— TU TAREA —
Responde estas preguntas sobre el texto de Los asesinos de la luna:
1. ¿Cuánto dura la película?
2. ¿Hace cuántos años se cometieron los crímenes que narra?
3. ¿Qué clase de personajes retratan las grandes películas de Scorsese?

+++ TEXTO PROPORCIONADO +++

Los asesinos de la luna es una obra que no escatima en recursos para narrar su dolorosa historia. No le basta con mostrar algún automóvil antiguo para ambientar la época, sino que saca toda una escudería de modelos de los años veinte. Si se trata de ganado, entonces no escasean las tomas aéreas con decenas o cientos de reses que pastan en praderas sin término. Y así en todo lo demás, incluida la duración, de casi tres horas y media. La idea es que el relato de unos crímenes cometidos hace cien años en un pueblo remoto de Estados Unidos se convierta en una parábola universal sobre los peligros de la ambición, el racismo, en concreto el supremacismo blanco hacia los indígenas, y también, aunque menos, lo cual resulta extraño, tratándose de una pelea por el dinero del petróleo, denunciar la explotación de los recursos naturales por empresarios sin escrúpulos. Puede ser que algunos consideren una maravilla esta conferencia de divulgación histórica ilustrada con imágenes de alta calidad y estrellas de Hollywood, pero Scorsese no tiene mano para esta clase de frescos épicos sobre las miserias de la civilización. Sus grandes películas son aquellas que retratan personajes ordinarios, casi siempre en ambientes que conoce bien, no porque los haya estudiado, sino porque los ha recorrido, los ha vivido. Historias íntimas, aunque llenas de humor, violencia y brillantez visual, pero una brillantez que más que impresionar, conmueve al espectador.

+++ REGISTROS DE DATOS +++

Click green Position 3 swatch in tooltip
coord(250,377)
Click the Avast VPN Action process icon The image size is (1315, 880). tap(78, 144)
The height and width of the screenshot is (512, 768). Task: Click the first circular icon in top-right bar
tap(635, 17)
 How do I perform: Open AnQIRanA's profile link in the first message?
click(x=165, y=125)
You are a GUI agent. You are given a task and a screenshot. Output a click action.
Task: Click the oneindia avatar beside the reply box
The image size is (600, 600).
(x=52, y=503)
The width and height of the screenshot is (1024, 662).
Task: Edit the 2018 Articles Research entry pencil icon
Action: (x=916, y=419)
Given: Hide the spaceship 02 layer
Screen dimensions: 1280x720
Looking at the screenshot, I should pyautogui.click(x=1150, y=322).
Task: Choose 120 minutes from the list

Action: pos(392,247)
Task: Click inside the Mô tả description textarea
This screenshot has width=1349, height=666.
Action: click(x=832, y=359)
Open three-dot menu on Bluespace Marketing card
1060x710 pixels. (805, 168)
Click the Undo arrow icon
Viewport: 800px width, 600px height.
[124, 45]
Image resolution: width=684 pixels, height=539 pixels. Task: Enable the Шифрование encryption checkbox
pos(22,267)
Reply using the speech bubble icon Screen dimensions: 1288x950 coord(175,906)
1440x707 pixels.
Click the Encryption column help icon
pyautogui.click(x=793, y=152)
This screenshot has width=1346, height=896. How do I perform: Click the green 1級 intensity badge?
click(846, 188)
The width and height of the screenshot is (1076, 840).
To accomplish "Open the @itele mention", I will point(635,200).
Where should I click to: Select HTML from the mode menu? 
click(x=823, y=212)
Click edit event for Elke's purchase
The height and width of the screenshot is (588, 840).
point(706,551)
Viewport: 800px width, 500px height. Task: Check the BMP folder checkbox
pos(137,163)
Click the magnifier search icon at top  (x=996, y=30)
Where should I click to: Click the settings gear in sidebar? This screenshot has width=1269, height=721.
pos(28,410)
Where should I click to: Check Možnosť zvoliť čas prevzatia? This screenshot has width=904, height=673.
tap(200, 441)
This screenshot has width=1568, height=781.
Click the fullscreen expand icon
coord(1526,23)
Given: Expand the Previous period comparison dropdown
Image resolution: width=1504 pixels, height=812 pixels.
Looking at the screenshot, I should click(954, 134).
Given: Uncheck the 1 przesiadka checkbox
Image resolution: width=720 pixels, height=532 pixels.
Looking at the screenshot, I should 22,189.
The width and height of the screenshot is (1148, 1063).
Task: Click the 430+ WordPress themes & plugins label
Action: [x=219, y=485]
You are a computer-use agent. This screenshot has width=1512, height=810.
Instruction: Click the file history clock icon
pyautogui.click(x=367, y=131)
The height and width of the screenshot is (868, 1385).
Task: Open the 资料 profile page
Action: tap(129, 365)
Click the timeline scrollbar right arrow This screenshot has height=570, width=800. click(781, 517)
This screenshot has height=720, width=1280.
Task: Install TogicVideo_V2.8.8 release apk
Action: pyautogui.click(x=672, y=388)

+++

— RESULTADO —
1. Casi tres horas y media.
2. Hace cien años.
3. Personajes ordinarios.